Following the Baker plan was the introduction of the Brady plan. At this point, the United States banks were able to cope with potential losses due to Latin American Debt. The idea of the Brady plan was that debt relief would become acceptable by offering a smaller and safer payment stream. This was in exchange for original claim which could not be fully serviced. Between 1989 and 1992, the Mexican government was able to reach an agreement on a finance package. This package would help with 49.8 billions of Mexico’s debt. The Brady plan was proven to be a success and helped Mexico to pay back their debt with the reduction of both interest as well as principal payments.

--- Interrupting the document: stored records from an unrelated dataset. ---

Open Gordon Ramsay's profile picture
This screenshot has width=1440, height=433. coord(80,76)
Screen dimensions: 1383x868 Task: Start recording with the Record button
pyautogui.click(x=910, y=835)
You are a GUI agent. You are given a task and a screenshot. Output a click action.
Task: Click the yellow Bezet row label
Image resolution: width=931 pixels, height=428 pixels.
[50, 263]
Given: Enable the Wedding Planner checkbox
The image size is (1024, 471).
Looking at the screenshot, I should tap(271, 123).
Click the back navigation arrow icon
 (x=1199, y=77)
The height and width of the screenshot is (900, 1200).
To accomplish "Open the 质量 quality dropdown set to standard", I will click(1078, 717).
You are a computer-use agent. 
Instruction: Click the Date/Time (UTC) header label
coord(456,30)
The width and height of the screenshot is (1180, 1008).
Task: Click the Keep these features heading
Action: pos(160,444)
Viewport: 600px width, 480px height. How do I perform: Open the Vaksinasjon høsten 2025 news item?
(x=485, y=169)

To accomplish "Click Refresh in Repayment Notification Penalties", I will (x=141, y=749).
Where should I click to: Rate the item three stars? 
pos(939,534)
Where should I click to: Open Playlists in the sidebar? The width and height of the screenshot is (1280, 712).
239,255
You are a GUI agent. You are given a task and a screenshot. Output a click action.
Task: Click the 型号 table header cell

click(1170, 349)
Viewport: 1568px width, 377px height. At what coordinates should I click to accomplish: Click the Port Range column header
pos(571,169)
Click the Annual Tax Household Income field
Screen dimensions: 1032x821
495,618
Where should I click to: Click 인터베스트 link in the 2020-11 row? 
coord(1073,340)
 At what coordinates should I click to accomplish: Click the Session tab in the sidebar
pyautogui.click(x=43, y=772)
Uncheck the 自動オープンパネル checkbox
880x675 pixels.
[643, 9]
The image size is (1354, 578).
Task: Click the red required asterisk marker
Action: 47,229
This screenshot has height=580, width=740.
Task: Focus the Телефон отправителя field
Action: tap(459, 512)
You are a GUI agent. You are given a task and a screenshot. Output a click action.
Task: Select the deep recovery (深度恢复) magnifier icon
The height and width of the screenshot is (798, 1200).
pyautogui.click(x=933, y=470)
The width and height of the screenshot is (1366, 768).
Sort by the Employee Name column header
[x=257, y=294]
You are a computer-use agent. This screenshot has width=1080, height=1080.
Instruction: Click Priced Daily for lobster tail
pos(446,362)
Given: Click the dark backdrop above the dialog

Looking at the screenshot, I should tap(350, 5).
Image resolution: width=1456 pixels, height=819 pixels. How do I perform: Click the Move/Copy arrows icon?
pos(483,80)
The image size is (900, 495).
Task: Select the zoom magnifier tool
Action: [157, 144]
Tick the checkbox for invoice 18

A result of the Latin American Debt Crisis was the United States’ ability to develop a more cautious mindset in regards to trade with Latin America. Latin America’s balance-of-payment discrepancies are due to inability to finance export reforms. This along with implementations of strong institutions ensures that investments do not disappear during transactions shows that the United States has a harsher stance towards Latin American counties than East Asian countries. Based on the arguments stated above, the long term effects of the Latin American Debt Crisis is made clear. The first is that countries with investments in developing nations have a positive pressure to exert a structural soundness if they wish to continue investments. Furthermore, commercial banks residing in developing nations must increase their reserve in order to combat losses on loans in order to ensure another economic crisis will not occur. Due to the Latin American debt crisis, it can be seen that the United States now holds a negative perception of Latin America. The aftershocks of this negativity is still shown today, therefore I argue that the likelihood of a reparation of U.S.-Latin American relations is far from likely.